Antrodia cinnamomea May Interfere with the Interaction Between ACE2 and SARS-CoV-2 Spike Protein in vitro and Reduces Lung Inflammation in a Hamster Model of COVID-19

Lan-Hui Li; Hsiao-Wen Chiu; Wei-Ting Wong; Ko-Chieh Huang; Tzu-Wen Lin; Shui-Tein Chen; Kuo-Feng Hua

doi:10.2147/JIR.S431222

Antrodia cinnamomea May Interfere with the Interaction Between ACE2 and SARS-CoV-2 Spike Protein in vitro and Reduces Lung Inflammation in a Hamster Model of COVID-19

J Inflamm Res. 2023 Oct 26:16:4867-4884. doi: 10.2147/JIR.S431222. eCollection 2023.

Authors

Lan-Hui Li¹, Hsiao-Wen Chiu², Wei-Ting Wong², Ko-Chieh Huang³, Tzu-Wen Lin³, Shui-Tein Chen³, Kuo-Feng Hua^{2

4}

Affiliations

¹ Department of Laboratory Medicine, Linsen, Chinese Medicine and Kunming Branch, Taipei City Hospital, Taipei, Taiwan.
² Department of Biotechnology and Animal Science, National Ilan University, Yilan, Taiwan.
³ ALPS Biotech Co. Ltd, Taipei, Taiwan.
⁴ Department of Medical Research, China Medical University Hospital, China Medical University, Taichung, Taiwan.

Abstract

Purpose: Coronavirus disease 2019 (COVID-19) poses a global health challenge with widespread transmission. Growing concerns about vaccine side effects, diminishing efficacy, and religious-based hesitancy highlight the need for alternative pharmacological approaches. Our study investigates the impact of the ethanol extract of Antrodia cinnamomea (AC), a native medicinal fungus from Taiwan, on COVID-19 in both in vitro and in vivo contexts.

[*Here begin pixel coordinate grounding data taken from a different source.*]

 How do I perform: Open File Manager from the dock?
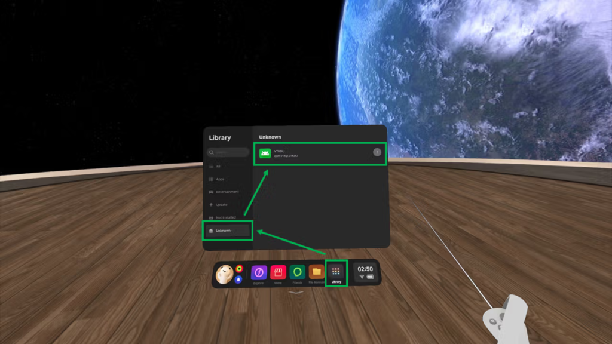tap(316, 273)
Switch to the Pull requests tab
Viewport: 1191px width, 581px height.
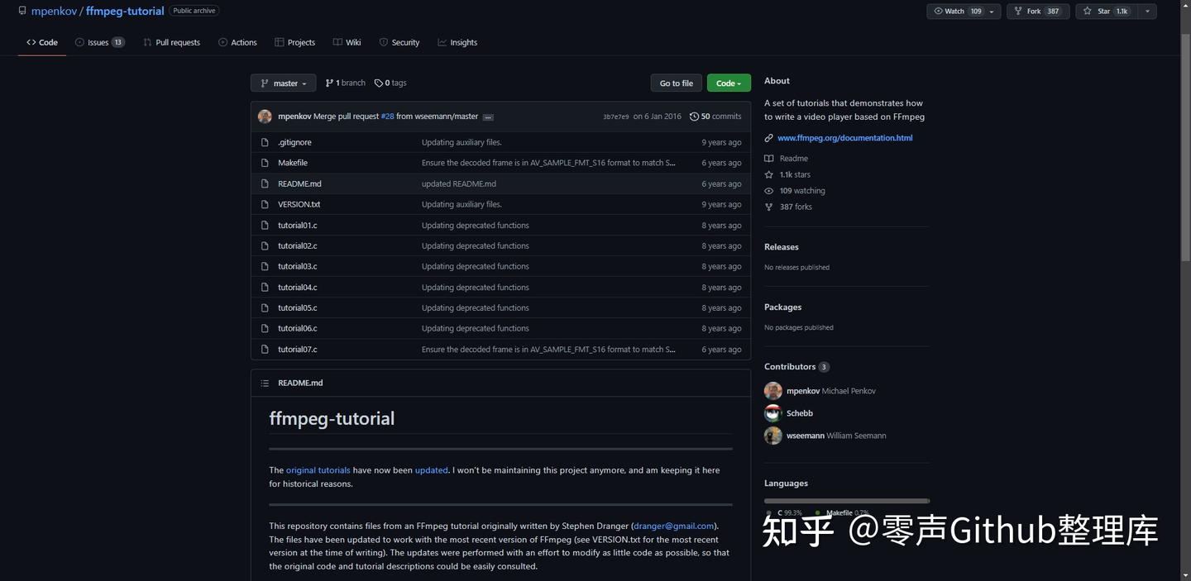point(171,41)
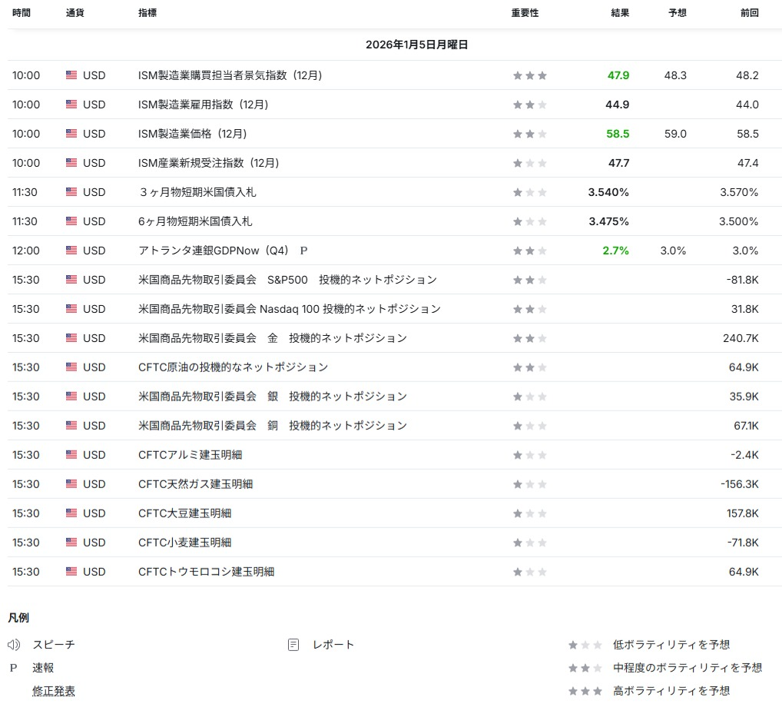Click the high volatility three-star legend icon
This screenshot has width=782, height=704.
point(585,691)

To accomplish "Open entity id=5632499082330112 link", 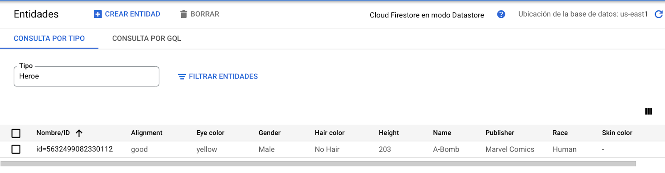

Methods: We measured the mRNA and protein levels of angiotensin-converting enzyme-2 (ACE2) in human lung cells using real-time reverse transcriptase-polymerase chain reaction and Western blotting, respectively. Additionally, we determined the enzymatic activity of ACE2 using the fluorogenic peptide substrate Mca-YVADAPK(Dnp)-OH. To assess the impact of Severe Acute Respiratory Syndrome Coronavirus 2 (SARS-CoV-2) infection, we used SARS-CoV-2 pseudovirus infections in human embryonic kidney 293T cells expressing ACE2 to measure infection rates. Furthermore, we evaluated the in vivo efficacy of AC in mitigating COVID-19 by conducting experiments on hamsters infected with the Delta variant of SARS-CoV-2.

Results: AC effectively decreased ACE2 mRNA and protein levels, a critical host receptor for the SARS-CoV-2 spike protein, in human lung cells. It also prevented the spike protein from binding to human lung cells. Dehydrosulphurenic acid, an isolate from AC, directly inhibited ACE2 protease activity with an inhibitory constant of 1.53 µM. In vitro experiments showed that both AC and dehydrosulphurenic acid significantly reduced the infection rate of SARS-CoV-2 pseudovirus. In hamsters infected with the Delta variant of SARS-CoV-2, oral administration of AC reduced body weight loss and improved lung injury. Notably, AC also inhibited IL-1β expression in both macrophages and the lung tissues of SARS-CoV-2-infected hamsters.

Conclusion: AC shows potential as a nutraceutical for reducing the risk of SARS-CoV-2 infection by disrupting the interaction between ACE2 and the SARS-CoV-2 spike protein, and for preventing COVID-19-associated lung inflammation.

Keywords: Antrodia cinnamomea; LRR; PYD domain-containing protein 3 inflammasome; angiotensin-converting enzyme-2; coronavirus disease 2019; cytokine; severe acute respiratory syndrome coronavirus 2; the intracellular sensor NACHT.